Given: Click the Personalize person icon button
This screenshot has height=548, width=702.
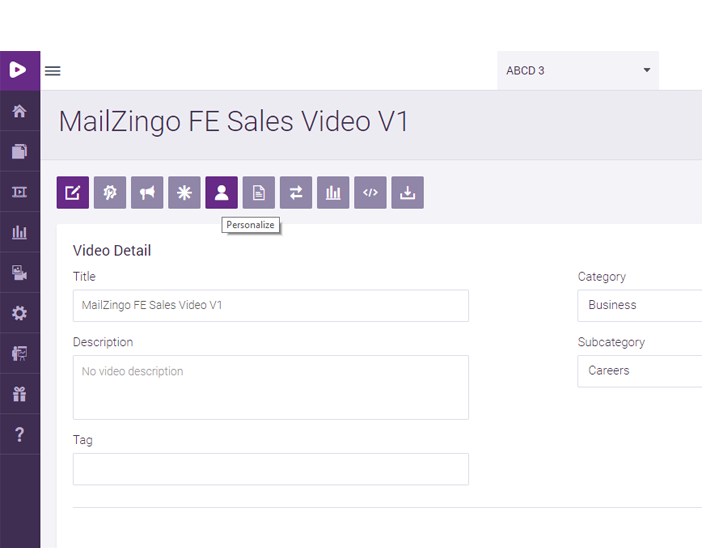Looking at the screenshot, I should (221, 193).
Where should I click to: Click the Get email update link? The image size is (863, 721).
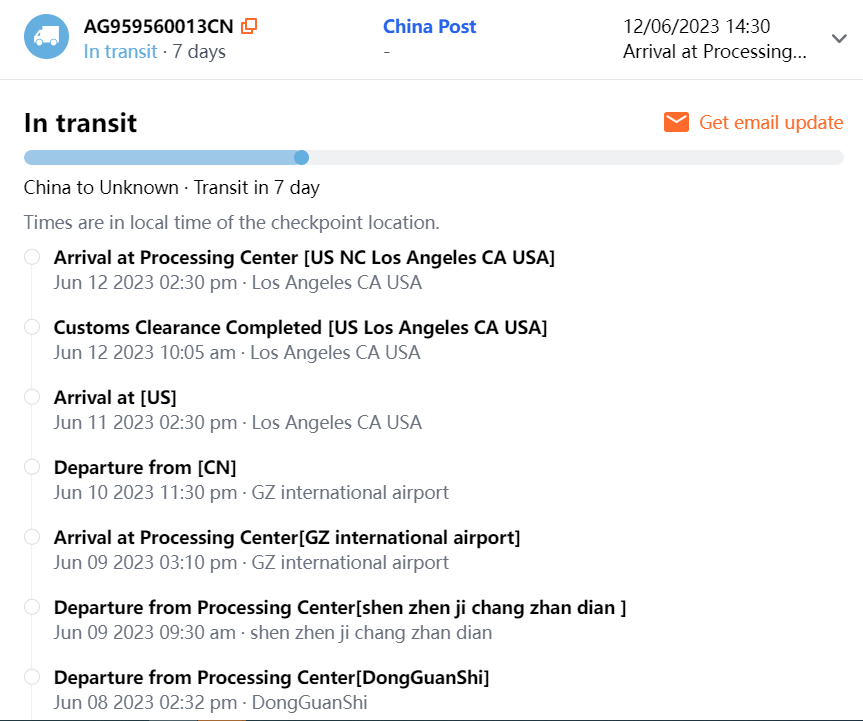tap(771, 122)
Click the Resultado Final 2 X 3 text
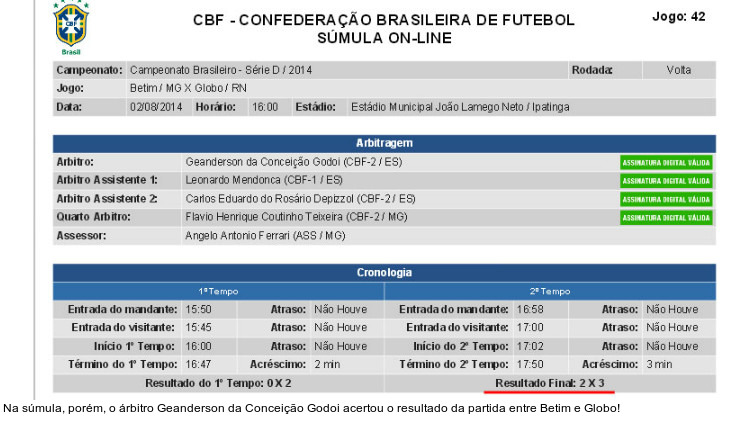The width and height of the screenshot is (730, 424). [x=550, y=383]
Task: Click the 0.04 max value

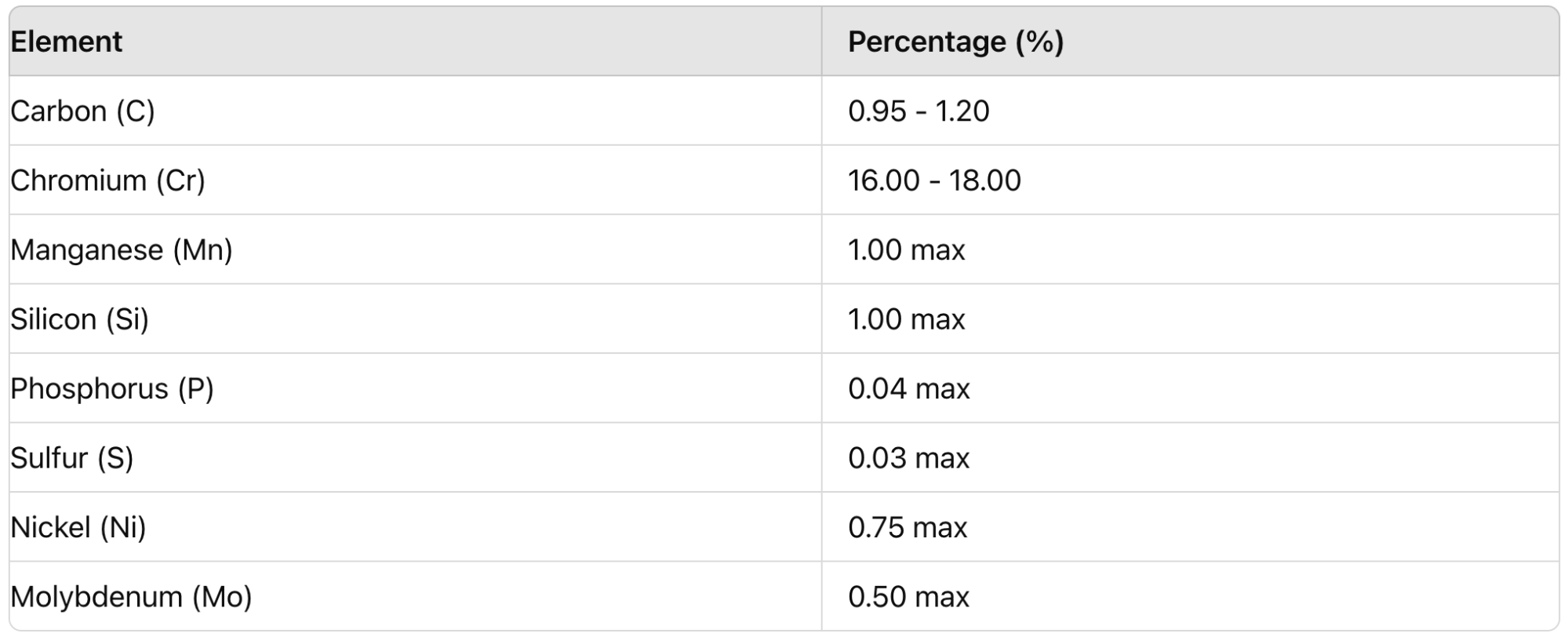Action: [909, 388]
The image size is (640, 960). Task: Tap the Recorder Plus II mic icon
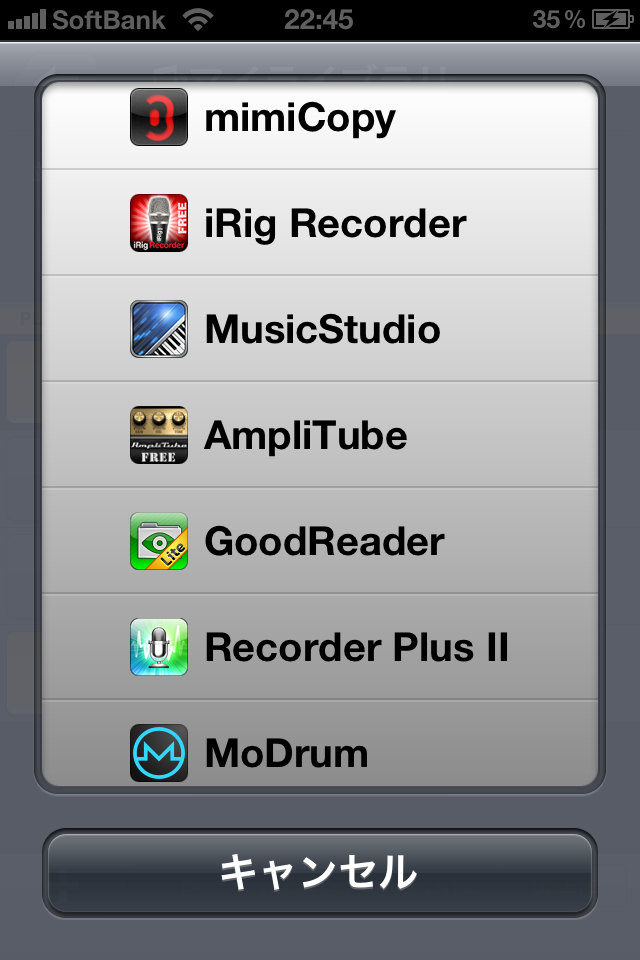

* * *

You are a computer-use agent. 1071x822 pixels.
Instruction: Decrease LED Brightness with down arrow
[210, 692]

...

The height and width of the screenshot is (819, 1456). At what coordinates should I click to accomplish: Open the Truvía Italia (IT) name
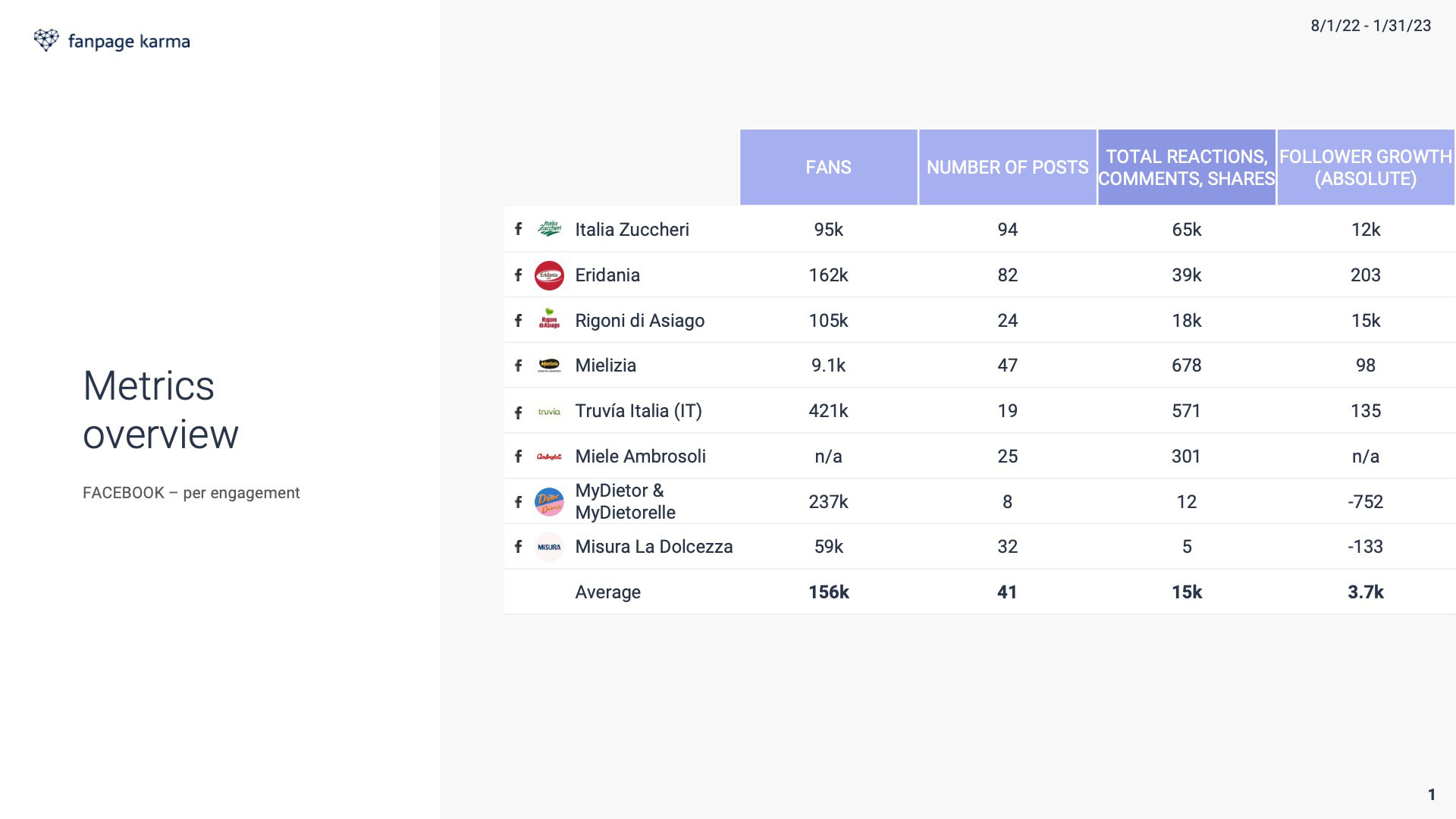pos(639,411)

Brief:
Return every line holding the word "icon" from the records.

Task solution:
Given: Click the Personalize person icon button
The image size is (640, 960). Task: Tap the Recorder Plus II mic icon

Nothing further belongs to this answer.